Sunday, 7 August 2022

Netflix And Chill: Carter (2022)

A wild and crazy action movie from writer-director Jung Byung-gil (who co-wrote the screenplay with Jung Byeong-sik), the person who helmed the wild and crazy action of The Villainess, which I really enjoyed, Carter is certainly . . . an experience. Whether or not it's an experience that you will want to endure is another thing altogether.

Joo Won stars as Carter, the titular character who wakes up to find his memory gone and a load of armed agents surrounding him. Thankfully, there's also someone able to talk to him via a device implanted in his ear. He is able to get away from the armed agents, crashing through windows to end up in a nearby building, and that is the start of an extended chase sequences that pits him against ever-increasing numbers of aggressive enemies.

Carter starts strong. It's a solid premise, the action is impressive and the energetic style of the cinematography is breathtaking. Injuries have a way of making you wince (especially when our lead is in a bathhouse full of fairly naked men he opts to tackle with a weapon that resembles a gardening sickle) and it all gets the adrenalin pumping. 

But then it keeps going. From a foot chase to another foot chase, from some motorbike mayhem to another foot chase, from more motorbike mayhem to a fight on the back of a truck that is moving farm animals, and on and on and on it goes. Which wouldn't be so bad if it hadn't peaked in the first 20 minutes. There's no escalation here, just a constant attempt to keep things as ridiculously over the top and frenetic as possible, which becomes way more tiring than entertaining, especially when you've not even got to the halfway mark of the 2+ hour runtime.

Byung-gil and Byeong-sik also decided that their action needed some strange "zombiefying virus" story strand supporting it, which really adds nothing of interest to the proceedings. There are many better zombie/virus movies out there, maybe just focusing on the action beats would have been a better option. 

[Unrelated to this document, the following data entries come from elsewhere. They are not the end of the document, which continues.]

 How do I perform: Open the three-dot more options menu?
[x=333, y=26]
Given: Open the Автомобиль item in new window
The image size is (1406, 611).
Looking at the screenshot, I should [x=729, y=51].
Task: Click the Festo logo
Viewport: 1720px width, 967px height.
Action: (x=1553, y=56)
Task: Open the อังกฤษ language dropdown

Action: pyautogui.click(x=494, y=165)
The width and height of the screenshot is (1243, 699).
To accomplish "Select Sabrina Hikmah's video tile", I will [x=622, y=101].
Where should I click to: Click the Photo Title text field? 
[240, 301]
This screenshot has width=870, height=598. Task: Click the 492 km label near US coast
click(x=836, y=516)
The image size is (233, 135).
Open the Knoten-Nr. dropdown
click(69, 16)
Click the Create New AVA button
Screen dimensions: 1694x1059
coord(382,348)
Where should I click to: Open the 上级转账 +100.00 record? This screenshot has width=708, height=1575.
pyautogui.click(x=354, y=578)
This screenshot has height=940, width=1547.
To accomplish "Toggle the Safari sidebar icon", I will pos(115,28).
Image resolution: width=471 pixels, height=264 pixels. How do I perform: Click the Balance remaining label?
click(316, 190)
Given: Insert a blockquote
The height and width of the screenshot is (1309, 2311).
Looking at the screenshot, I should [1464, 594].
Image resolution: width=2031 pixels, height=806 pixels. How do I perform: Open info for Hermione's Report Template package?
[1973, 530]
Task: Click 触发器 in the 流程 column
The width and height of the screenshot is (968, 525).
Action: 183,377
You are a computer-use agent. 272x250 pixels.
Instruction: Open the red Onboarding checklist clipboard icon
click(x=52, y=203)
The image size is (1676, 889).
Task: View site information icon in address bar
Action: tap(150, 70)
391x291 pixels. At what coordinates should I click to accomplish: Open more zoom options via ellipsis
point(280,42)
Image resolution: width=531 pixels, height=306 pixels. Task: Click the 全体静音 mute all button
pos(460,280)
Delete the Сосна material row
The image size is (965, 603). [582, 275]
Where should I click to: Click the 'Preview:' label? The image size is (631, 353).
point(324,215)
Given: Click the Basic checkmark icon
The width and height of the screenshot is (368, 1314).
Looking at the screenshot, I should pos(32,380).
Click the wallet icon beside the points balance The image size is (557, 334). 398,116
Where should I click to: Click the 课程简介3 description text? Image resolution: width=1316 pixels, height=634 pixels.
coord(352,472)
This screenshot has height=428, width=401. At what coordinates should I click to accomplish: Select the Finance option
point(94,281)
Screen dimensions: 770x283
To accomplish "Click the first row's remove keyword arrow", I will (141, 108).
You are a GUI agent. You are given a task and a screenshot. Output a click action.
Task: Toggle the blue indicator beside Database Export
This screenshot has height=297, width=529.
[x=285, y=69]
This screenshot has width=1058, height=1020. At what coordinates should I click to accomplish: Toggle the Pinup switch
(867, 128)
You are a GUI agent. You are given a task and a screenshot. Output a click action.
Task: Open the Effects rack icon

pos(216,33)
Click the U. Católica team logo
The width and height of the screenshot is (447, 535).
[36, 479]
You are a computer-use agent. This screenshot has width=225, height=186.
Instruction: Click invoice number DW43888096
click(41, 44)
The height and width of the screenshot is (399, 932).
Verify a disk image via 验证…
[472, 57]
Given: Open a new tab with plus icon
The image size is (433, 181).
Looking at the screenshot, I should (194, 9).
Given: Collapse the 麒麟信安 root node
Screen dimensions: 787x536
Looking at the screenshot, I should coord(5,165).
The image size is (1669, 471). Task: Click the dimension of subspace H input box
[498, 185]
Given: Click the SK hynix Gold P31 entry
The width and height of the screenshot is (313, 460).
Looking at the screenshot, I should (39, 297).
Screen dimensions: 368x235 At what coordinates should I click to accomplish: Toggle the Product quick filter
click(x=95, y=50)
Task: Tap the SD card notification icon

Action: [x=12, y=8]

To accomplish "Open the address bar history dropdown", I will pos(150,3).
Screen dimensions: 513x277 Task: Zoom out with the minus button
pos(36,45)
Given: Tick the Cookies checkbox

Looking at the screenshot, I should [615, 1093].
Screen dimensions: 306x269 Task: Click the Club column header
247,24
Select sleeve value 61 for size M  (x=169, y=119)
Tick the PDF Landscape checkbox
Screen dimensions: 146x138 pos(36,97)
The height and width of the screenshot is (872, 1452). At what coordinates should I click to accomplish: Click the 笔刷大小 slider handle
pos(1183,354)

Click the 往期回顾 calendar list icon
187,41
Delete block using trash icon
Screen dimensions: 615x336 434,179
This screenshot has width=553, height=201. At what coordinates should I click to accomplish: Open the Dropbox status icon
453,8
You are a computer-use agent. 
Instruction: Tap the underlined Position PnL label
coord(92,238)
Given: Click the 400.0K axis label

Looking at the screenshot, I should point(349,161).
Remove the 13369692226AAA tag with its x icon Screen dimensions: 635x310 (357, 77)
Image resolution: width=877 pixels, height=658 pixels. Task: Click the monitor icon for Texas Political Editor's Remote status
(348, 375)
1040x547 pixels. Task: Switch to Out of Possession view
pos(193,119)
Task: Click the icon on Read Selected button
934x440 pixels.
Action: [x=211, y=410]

Won is fine in his role, and there are a number of people who do perfectly okay alongside, or opposite, him, but this is a film that really belongs to the stunt team, a group of people who do everything they can to ensure that this film, whether you love or hate it, delivers some unforgettable moments. It is hard to imagine people putting on these kinds of displays without someone actually getting hurt, but that also makes it even more disappointing when the physical prowess of the performers is constantly overshadowed by the cgi required to keep everything crashing through the glass ceiling of what is possible when it comes to choreographed fight sequences.

If you see the trailer for Carter and think, as I did, that it looks like a ridiculously entertaining piece of work then you should at least check it out. But do be warned, the trailer is bearable because it is about two minutes long. The feature could have easily been split into two movies, with a bit more breathing space here and there, and there could also have been a bit of time spent on crafting a worthwhile ending. 

Impressive, undoubtedly, but this quickly outstays its welcome. Although I hope people still give The Villainess a chance after checking this out.